Pilot (operating system)


Pilot is a single-user, multitasking operating system designed by Xerox PARC in early 1977. Pilot was written in the Mesa programming language, totalling about 24,000 lines of code.
Pilot was designed as a single user system in a highly networked environment of other Pilot systems, with interfaces designed for inter-process communication across the network via the Pilot stream interface. Pilot combined virtual memory and file storage into one subsystem, and used the manager/kernel architecture for managing the system and its resources. Its designers considered a non-preemptive multitasking model, but later chose a preemptive system based on monitors.
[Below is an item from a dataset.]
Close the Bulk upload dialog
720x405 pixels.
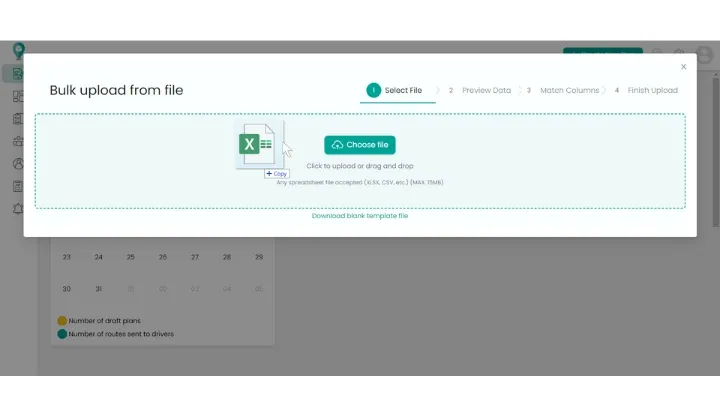tap(684, 67)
Pilot included a debugger, Co-Pilot, that could debug a frozen snapshot of the operating system, written to disk.
A typical Pilot workstation ran 3 operating systems at once on 3 different disk volumes : Co-Co-Pilot, Co-Pilot and an inferior copy of Pilot running in a 3rd disk volume, that could be booted to run test programs. The debugger was written to read and write variables for a program stored on a separate disk volume.
This architecture was unique because it allowed the developer to single-step even operating system code with semaphore locks, stored on an inferior disk volume. However, as the memory and source code of the D-series Xerox processors grew, the time to checkpoint and restore the operating system grew very high. It could take 60-120 seconds to run just one line of code in the inferior operating system environment. Eventually, a co-resident debugger was developed to take the place of Co-Pilot.
Pilot was used as the operating system for the Xerox Star workstation.